→ **Work item**: The reply must contain all of the records, unchanged.

Recorded information Block Start

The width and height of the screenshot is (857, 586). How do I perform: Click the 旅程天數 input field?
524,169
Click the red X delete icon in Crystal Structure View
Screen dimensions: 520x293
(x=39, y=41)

Recorded information Block End

→ **Response to this task**:
The width and height of the screenshot is (857, 586). How do I perform: Click the 旅程天數 input field?
524,169
Click the red X delete icon in Crystal Structure View
Screen dimensions: 520x293
(x=39, y=41)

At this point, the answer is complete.